Your hips. From a functional standpoint, they are like your shoulders. That is, they have the same motions, for the most part. Looking at their structure, they couldn’t be more different. And if you plan on deadlifting or squatting, you have to make sure there aren’t any weaknesses. If there are, it’s time to fix them. I should also note that if you want to walk, run, or sit they are also worth taking care of. So with that in mind, let’s take a look at the function of the hips.

Motions of the hip

Like the shoulders, the motions of the hip joint are not much different in terms of how they move. The fact that they have a different build does change the degrees of movement they are capable of, however. So with that, let’s take a look at them.

  • Abduction— If we’re standing with a neutral stance and we move one of our legs away from our midline, that’s hip abduction.
  • Adduction— Returning the leg back to center is hip adduction.
  • Flexion— Bending our leg at the hip crease as if you’re going to kick someone in the testicles is hip flexion.
  • Extension— Standing tall while squeezing your glutes is an example of this as is sprinting.
  • Internal Rotation— Turning your hips in like you’re pigeon toed falls into this category.
  • External Rotation— Also known as having duck feet.
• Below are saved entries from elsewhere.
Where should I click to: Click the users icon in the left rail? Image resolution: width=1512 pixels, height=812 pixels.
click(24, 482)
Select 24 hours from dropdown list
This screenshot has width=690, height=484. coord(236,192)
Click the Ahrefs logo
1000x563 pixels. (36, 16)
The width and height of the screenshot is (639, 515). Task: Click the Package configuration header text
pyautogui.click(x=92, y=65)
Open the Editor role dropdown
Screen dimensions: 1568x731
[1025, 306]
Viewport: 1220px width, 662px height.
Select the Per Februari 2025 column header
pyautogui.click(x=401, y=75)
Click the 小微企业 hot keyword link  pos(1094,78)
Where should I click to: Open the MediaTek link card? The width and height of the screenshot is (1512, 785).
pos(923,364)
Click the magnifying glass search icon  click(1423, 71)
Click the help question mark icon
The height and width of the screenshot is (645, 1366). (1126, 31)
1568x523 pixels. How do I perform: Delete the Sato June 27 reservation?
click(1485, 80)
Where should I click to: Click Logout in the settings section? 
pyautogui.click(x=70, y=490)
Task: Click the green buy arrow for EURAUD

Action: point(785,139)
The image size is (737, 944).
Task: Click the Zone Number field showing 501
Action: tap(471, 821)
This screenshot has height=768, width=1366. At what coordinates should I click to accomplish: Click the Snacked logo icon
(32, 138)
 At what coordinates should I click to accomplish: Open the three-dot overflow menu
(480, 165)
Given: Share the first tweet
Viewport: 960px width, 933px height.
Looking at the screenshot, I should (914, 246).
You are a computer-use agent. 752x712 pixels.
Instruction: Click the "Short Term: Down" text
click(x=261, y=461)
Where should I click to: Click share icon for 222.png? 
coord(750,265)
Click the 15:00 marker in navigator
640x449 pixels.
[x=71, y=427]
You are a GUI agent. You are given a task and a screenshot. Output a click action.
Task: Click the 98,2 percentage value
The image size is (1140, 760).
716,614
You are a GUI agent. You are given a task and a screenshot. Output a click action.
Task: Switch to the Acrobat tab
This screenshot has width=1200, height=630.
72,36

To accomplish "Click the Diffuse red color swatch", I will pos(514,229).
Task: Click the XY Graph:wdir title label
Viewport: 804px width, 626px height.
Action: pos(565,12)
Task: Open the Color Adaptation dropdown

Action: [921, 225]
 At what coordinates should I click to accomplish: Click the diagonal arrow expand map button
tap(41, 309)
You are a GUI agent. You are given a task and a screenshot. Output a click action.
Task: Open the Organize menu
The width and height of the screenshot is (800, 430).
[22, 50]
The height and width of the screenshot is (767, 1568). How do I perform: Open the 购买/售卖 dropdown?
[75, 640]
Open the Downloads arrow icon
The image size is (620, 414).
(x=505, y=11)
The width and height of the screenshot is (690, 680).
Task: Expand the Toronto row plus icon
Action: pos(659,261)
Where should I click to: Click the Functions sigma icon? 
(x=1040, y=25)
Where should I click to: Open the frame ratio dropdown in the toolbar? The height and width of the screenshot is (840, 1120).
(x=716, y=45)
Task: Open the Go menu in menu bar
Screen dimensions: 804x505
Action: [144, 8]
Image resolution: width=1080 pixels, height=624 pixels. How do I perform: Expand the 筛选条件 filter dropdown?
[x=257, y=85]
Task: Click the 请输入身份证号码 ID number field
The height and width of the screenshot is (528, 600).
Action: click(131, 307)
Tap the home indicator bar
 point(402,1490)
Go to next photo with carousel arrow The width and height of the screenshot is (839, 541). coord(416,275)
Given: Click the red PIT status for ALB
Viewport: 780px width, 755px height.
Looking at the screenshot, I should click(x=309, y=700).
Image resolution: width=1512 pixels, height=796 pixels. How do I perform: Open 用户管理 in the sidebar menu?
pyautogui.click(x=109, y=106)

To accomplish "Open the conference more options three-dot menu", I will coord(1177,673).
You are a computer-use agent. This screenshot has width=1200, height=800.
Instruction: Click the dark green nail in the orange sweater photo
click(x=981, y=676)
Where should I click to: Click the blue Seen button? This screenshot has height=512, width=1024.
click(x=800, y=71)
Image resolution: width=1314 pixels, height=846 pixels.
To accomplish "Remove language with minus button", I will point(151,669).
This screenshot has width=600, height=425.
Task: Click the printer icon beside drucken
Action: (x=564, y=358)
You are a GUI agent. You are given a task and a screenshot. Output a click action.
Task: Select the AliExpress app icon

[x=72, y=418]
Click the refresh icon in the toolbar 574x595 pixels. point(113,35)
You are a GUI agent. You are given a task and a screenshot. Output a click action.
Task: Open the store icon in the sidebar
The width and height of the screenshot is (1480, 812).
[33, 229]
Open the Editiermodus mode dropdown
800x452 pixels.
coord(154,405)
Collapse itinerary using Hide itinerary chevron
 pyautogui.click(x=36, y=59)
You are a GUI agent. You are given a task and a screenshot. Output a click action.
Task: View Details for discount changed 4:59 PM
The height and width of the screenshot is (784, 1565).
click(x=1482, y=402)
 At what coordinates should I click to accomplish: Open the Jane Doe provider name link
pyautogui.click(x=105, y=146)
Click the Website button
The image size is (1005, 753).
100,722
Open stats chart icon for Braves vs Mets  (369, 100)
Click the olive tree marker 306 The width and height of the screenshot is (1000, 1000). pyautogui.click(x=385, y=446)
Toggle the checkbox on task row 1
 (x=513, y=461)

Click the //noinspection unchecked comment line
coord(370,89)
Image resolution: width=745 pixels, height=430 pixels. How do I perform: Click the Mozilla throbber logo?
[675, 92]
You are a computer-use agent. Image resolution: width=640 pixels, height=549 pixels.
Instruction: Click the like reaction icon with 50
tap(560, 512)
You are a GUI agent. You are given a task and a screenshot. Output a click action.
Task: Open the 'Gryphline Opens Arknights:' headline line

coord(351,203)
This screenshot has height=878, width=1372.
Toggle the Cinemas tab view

Not only that, but you can adduct and abduct your hips while they are in flexion. Some people refer to this as transverse abduction and adduction, since it occurs in the transverse plane. In action, you can see an example of this by looking no further than the hip abduction/adduction machine at your local gym. Knowing all this, it means that to have a good squat and deadlift, you need both strong and mobile hips.